◆ Records for the task:
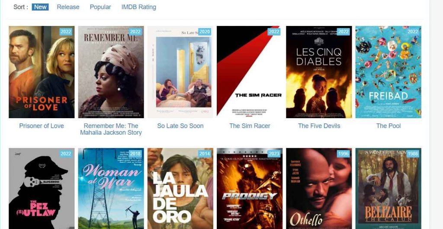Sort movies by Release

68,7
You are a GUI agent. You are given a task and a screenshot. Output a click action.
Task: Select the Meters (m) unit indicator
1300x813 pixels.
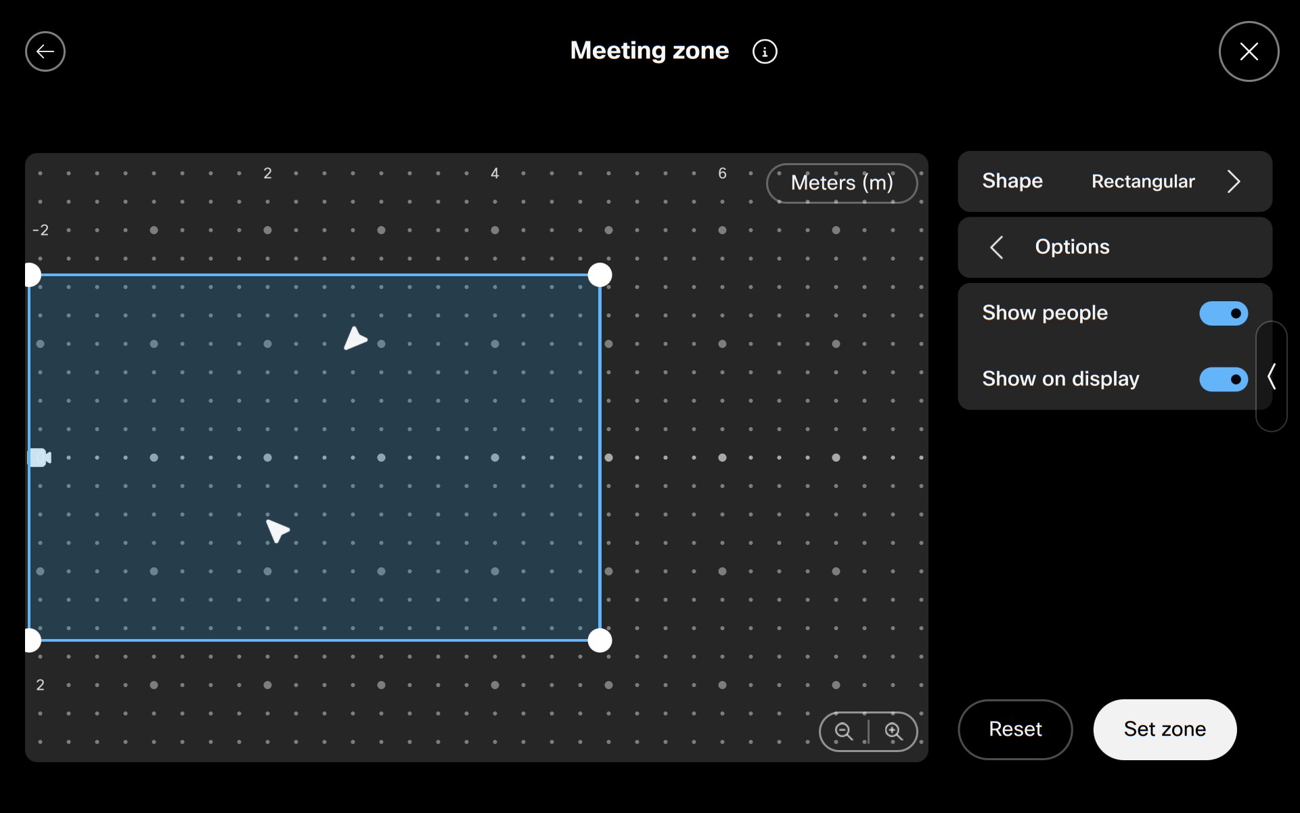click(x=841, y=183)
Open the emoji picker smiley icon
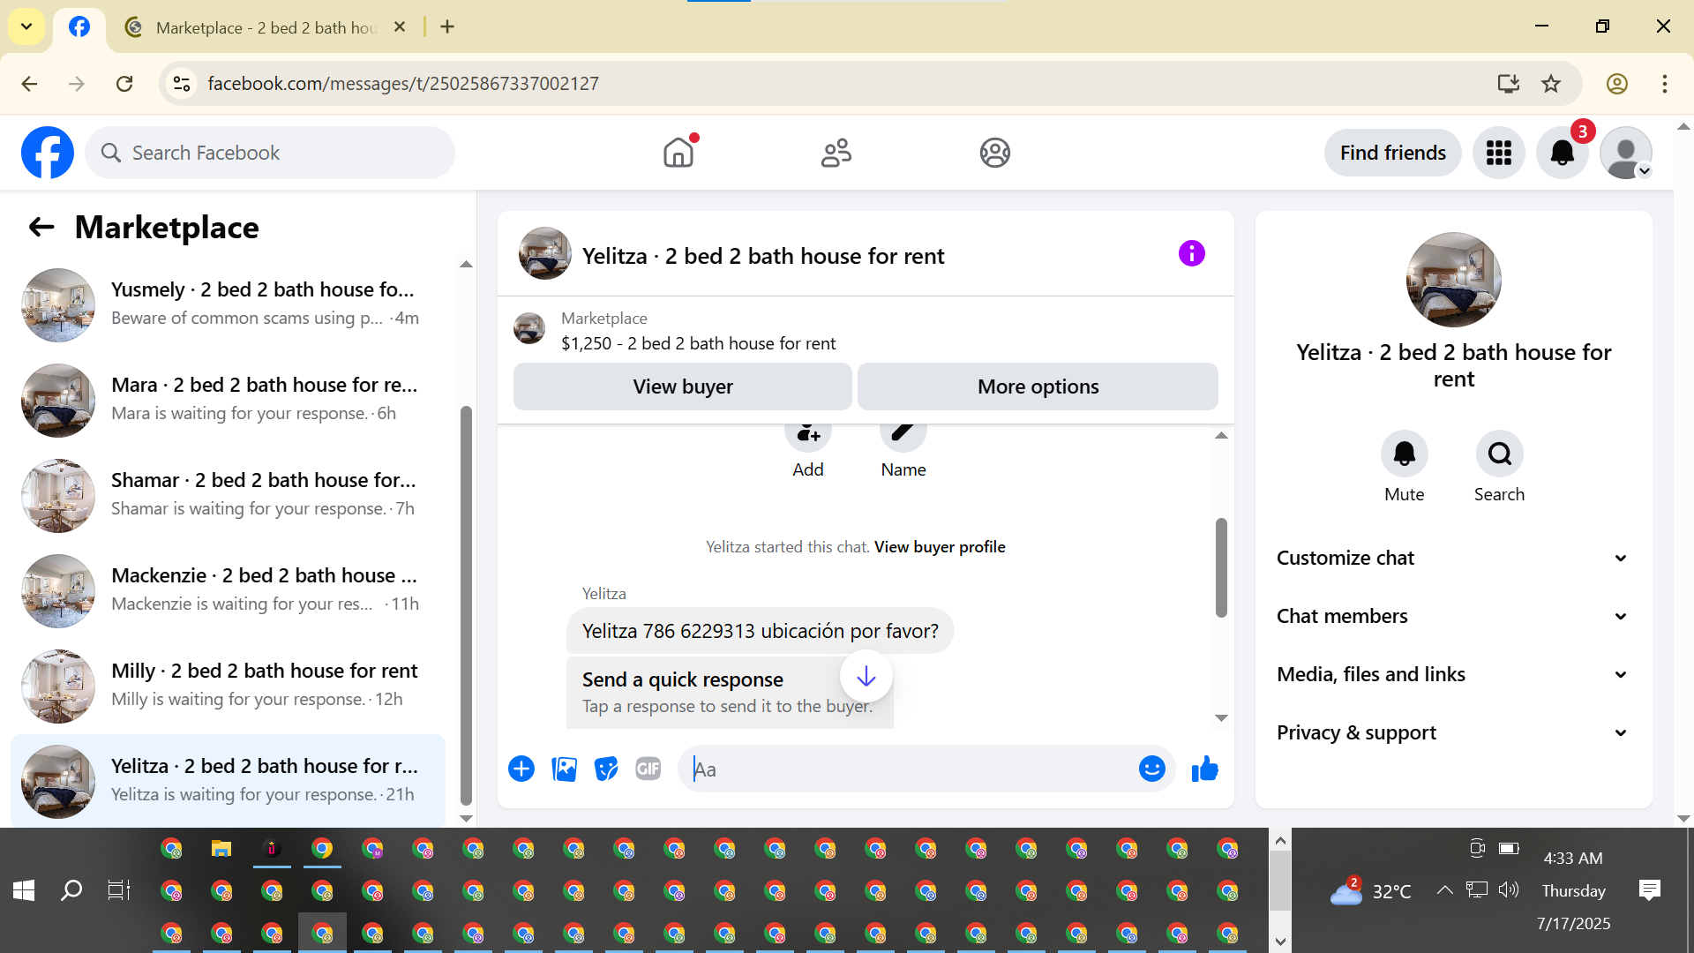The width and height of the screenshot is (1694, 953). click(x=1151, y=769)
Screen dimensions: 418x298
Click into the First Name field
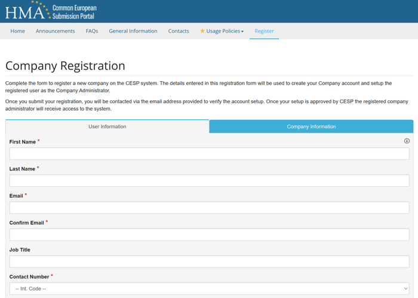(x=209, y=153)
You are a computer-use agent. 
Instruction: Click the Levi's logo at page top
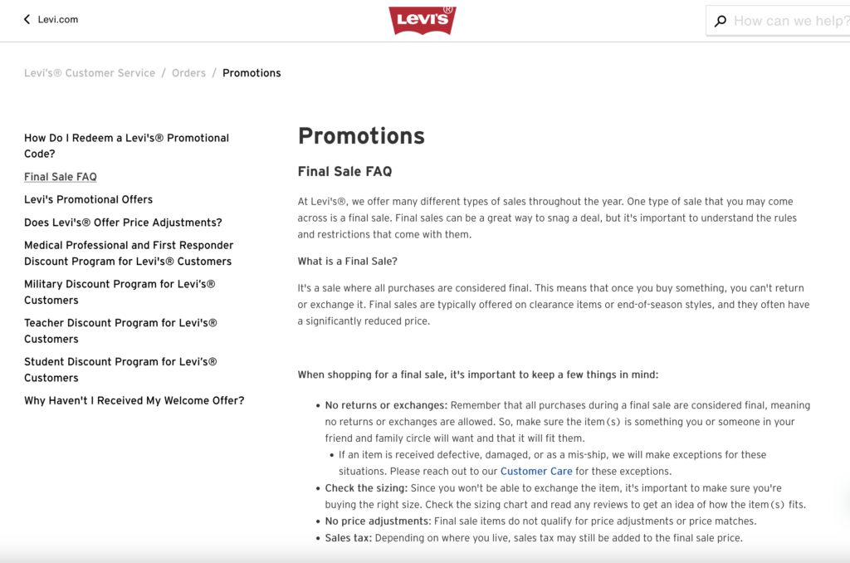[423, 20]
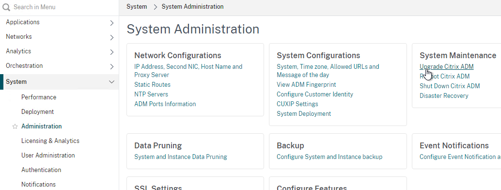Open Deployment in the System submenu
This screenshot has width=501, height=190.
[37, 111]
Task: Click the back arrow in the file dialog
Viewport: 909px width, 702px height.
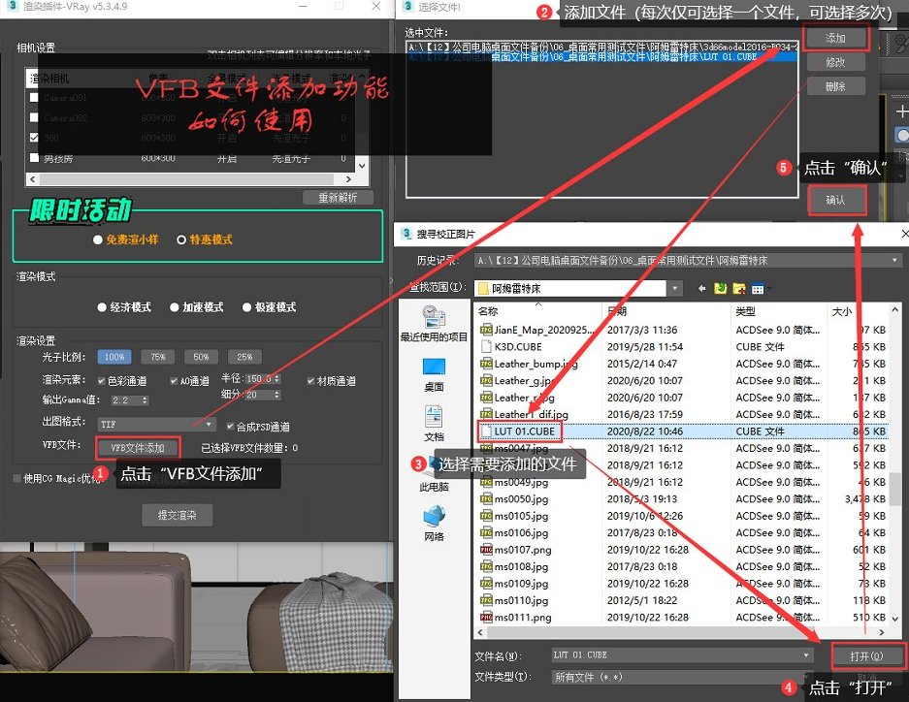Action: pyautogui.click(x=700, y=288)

◆ Required work:
Copy every line of text in the records above word for word, leaving out the pictures.

◆ Result of the exercise:
Sort movies by Release

68,7
You are a GUI agent. You are given a task and a screenshot. Output a click action.
Task: Select the Meters (m) unit indicator
1300x813 pixels.
click(x=841, y=183)
Open the emoji picker smiley icon
The width and height of the screenshot is (1694, 953). click(x=1151, y=769)
Screen dimensions: 418x298
Click into the First Name field
(x=209, y=153)
You are a computer-use agent. 
Instruction: Click the Levi's logo at page top
[423, 20]
Open Deployment in the System submenu
This screenshot has width=501, height=190.
[37, 111]
Task: Click the back arrow in the file dialog
Viewport: 909px width, 702px height.
Action: pyautogui.click(x=700, y=288)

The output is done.